Automated analysis can be performed on small volumes of either purified samples or samples in cell culture media, allowing analysis of up to 20 samples in parallel in 4-5 hours.
U-c fingerprint technology was used to monitor trends in glycosylation during fermentation. Samples taken from two different bioreactors at three different time points (day 8, day 10, and day 12) were analyzed directly from cell culture media.
The supernatant samples were diluted with sample binding buffer to a final concentration of 30 µg/mL (0.2 µM); 200 µL of the diluted sample was subjected to treatment for Fc-glycan exposure prior to incubation with the lectin array. Binding of the protein to the lectin array was detected using a fluorescently labeled anti-IgG polyclonal antibody. The array was scanned and the fingerprints were produced using proprietary algorithms (Figure 1). The arrayed lectins (X axis) are grouped and labelled according to their specificities.
Subsequent deconvolution of the fingerprints gave quantitative glycoanalysis.
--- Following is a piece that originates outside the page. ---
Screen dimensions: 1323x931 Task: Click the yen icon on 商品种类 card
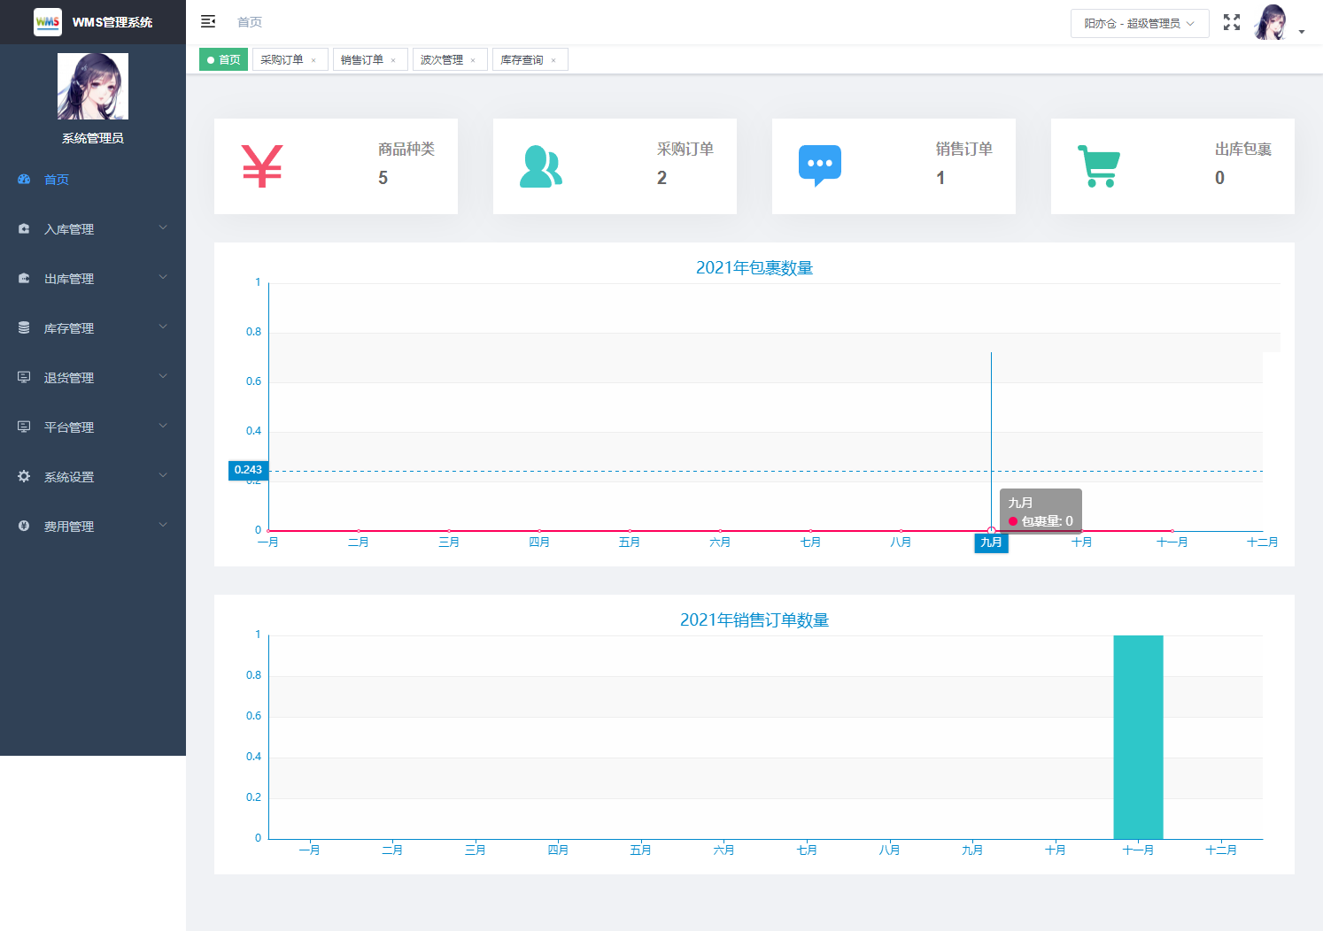[x=262, y=166]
The U-c fingerprint assay developed for the protein of interest provided quantitative data for N-linked glycan structures. A clear difference in the G0/G1/G2 ratios can be seen between samples from the two bioreactors, showing a higher level of galactosylation in bioreactor 2.
Although there are no significant differences in the interpretation at each timepoint, the fingerprints are more sensitive to changes. At the fingerprint level, differences were seen in epitope presence at different time points throughout a typical fermentation run (Figure 2).
Procognia´s U-c fingerprint technology provides the capability of monitoring and controlling glycosylation. This technology lends itself to use during the entire life cycle of a glycosylated therapeutic protein.
During clone screening and selection, the desired biological properties can be correlated with glycosylation patterns and can be monitored in all future stages of product development. As only small amounts of unpurified glycoprotein are required, glycosylation monitoring can now begin in much earlier stages of clone screening and selection.
In process development, growth conditions can be chosen by monitoring the effects of choice of media and fermentation conditions on glycosylation. During this stage, monitoring will enable the process engineer to develop a matrix that correlates process changes with glycosylation changes. Such a matrix can be used to make predictions about the effects of future process changes on glycosylation.
Selection of purification protocols can also benefit from the monitoring of fractions after each step. Finally, in-process monitoring of fermentation during manufacture can help determine batch feeding schedules and harvest times and allow the abortion of batches that are not likely to meet release specifications due to aberrant glycosylation.